Ike OGUINE Chief Consultant Advisory Legal Consultants

in figures

Divestment cycle

April 29, 2016

Ike Oguine, chief consultant at Advisory Legal Consultants and former director of Chevron Nigeria, talks to TOGY about the different types of divestments Nigeria’s oil and gas industry has experienced in the past couple of years and connecting gas and power infrastructure in the ECOWAS region. Established in 2011, Advisory Legal Consultants provides legal advisory services and bespoke transactional services to companies in the Nigerian energy and infrastructure sector.

Nigeria has seen many divestments from blocks in the past couple of years. Are there are more to come?
There are potentially two kinds of divestment. I think we will see more IOC [International Oil Company] divestments as they will increasingly be looking to get out of swamp and onshore locations to concentrate offshore. The footprint is better, and there are fewer community problems there. There also is more oil and turnover. The fiscals have been better for deepwater for many years.
Companies that bought blocks from IOCs are also re-divesting as they struggle with these low oil prices. Right now it seems the banks are cooperating and trying to restructure the loans, but if we are in this climate of lower oil prices for longer, some companies might find a solution in divesting.

What needs to happen from a legal or an incentive standpoint for more projects to connect ECOWAS countries’ gas or power infrastructure?
The main challenge will not be legal or lack of incentives, the main challenge will be the demand. Economic growth is needed to sustain projects of that magnitude, and growth rates have not necessarily been very impressive across West Africa. The West African Gas Pipeline was installed in Ghana, but demand has not grown as much as people expected. Togo and Benin are in the same situation, though real efforts have been made.
In Tema, Ghana, for example, there was an attempt at creating a distribution hub, but demand just hasn’t been there to support these kinds of projects. Providing incentives to make fundamentally uneconomic projects happen isn’t in anybody’s interest. That is the challenge.
Across West Africa, more and more gas has been found in different countries such as Ghana, so you start to wonder if you still need the long pipeline to move gas from the Niger Delta. You may need shorter pipelines in different countries, depending on how exploration in countries such as Liberia goes. I don’t think the results have been fantastic yet.
Sierra Leone has done a lot of exploration and might find oil and gas, so it won’t make sense to move gas from Nigeria to Liberia. You will probably see it moving in the other direction.
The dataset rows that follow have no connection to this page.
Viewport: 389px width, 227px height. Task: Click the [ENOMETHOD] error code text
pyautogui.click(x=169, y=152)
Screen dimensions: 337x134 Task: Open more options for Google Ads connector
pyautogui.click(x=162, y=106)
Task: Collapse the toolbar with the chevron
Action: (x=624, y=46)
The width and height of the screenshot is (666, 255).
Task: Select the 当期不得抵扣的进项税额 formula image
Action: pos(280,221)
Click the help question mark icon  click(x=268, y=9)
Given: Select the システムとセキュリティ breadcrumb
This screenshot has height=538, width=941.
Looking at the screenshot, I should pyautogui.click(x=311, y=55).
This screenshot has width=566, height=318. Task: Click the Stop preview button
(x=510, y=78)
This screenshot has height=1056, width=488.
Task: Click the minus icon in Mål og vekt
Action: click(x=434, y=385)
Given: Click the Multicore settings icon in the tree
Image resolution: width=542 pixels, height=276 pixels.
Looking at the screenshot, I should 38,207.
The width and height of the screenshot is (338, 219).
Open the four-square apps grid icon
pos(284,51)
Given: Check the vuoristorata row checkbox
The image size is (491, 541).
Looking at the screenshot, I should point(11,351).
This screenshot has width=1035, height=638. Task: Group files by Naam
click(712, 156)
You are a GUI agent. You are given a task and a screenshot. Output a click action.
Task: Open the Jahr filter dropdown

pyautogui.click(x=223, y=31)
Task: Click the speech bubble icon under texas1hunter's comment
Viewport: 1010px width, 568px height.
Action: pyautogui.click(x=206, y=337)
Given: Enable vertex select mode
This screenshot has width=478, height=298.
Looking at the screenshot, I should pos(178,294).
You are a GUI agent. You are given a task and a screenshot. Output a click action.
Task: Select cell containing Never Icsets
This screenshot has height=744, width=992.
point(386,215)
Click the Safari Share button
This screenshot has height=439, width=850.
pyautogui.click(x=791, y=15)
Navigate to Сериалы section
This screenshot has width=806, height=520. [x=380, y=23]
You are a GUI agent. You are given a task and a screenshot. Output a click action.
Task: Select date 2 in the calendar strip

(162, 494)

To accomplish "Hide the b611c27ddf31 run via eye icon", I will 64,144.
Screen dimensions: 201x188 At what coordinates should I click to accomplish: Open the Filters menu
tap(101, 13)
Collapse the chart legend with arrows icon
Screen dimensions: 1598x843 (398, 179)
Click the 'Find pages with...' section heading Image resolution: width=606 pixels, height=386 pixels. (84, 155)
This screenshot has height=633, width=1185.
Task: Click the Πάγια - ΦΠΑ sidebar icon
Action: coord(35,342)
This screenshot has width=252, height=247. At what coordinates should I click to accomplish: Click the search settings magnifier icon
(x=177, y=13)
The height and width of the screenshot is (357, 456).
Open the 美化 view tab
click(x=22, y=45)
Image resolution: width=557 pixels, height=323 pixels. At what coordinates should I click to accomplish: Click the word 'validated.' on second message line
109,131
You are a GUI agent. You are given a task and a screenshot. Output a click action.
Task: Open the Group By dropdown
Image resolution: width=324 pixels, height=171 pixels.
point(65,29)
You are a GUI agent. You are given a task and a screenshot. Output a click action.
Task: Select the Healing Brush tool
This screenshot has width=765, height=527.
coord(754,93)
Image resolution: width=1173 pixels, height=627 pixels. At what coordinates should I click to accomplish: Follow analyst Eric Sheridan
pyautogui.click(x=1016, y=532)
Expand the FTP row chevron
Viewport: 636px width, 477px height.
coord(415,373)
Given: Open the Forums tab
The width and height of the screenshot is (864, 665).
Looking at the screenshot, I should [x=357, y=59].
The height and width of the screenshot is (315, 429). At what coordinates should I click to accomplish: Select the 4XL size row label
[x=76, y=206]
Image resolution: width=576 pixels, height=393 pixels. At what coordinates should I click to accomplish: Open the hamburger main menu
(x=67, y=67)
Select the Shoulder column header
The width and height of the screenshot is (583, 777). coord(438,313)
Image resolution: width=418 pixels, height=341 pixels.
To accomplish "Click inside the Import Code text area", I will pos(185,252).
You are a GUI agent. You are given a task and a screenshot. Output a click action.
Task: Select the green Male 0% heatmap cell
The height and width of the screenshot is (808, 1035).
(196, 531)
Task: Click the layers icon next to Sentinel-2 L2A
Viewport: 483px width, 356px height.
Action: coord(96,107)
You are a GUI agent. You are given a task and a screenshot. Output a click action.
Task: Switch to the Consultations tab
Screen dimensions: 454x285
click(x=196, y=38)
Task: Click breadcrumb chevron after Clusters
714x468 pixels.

Côte d’Ivoire has some oil and gas, so there may not be pressure to move Nigerian gas even further away from Ghana.

Nigeria has a vast amount of oil and gas. In what ways can the country become an energy hub for Africa?
Many other countries have discovered oil and gas resources, such as Liberia, Sierra Leone, Ghana and Côte d’Ivoire. A lot of exploration is going on in Niger, Chad and Mauritania, but I don’t know how successful that has been. You are going to have many hubs in West Africa. Nigeria will probably be the biggest one, but there will be a number of competing sources of LNG or refined petroleum products.

 

When developing a greenfield project community compensation, relocation and security pose challenges. How are these issues handled in Nigeria?
It has always been a difficult issue, but the World Bank has put forward the Equator Principles. These are supposed to be the gold standard for addressing resettlement, compensation and so on, at least for projects that are looking for World Bank financing, multilateral funding from the African Development Bank or backing from commercial banks. Compliance with the Equator Principles is increasingly a requirement. Each company can no longer do what it wants, or what it feels it can get away with.
You could also have more progress if national governments such Nigeria’s and other countries’ try and set those kinds of gold standards. Even if a project is not going for lending, those standards could begin to apply across the board for all the resettlements and community compensation. Then the government would actually enforce it.
Right now we don’t see sufficient government enforcement of standards for acquisition, compensation and resettlement. It’s still pretty much a matter of what you negotiate with the communities and sometimes, the state government. To my knowledge, the DPR [Department of Petroleum Resources] hardly gets involved. NAPIMS [National Petroleum Investment Management Services], a partner for many IOCs, gets involved, but not to an extent that the government can help set standards.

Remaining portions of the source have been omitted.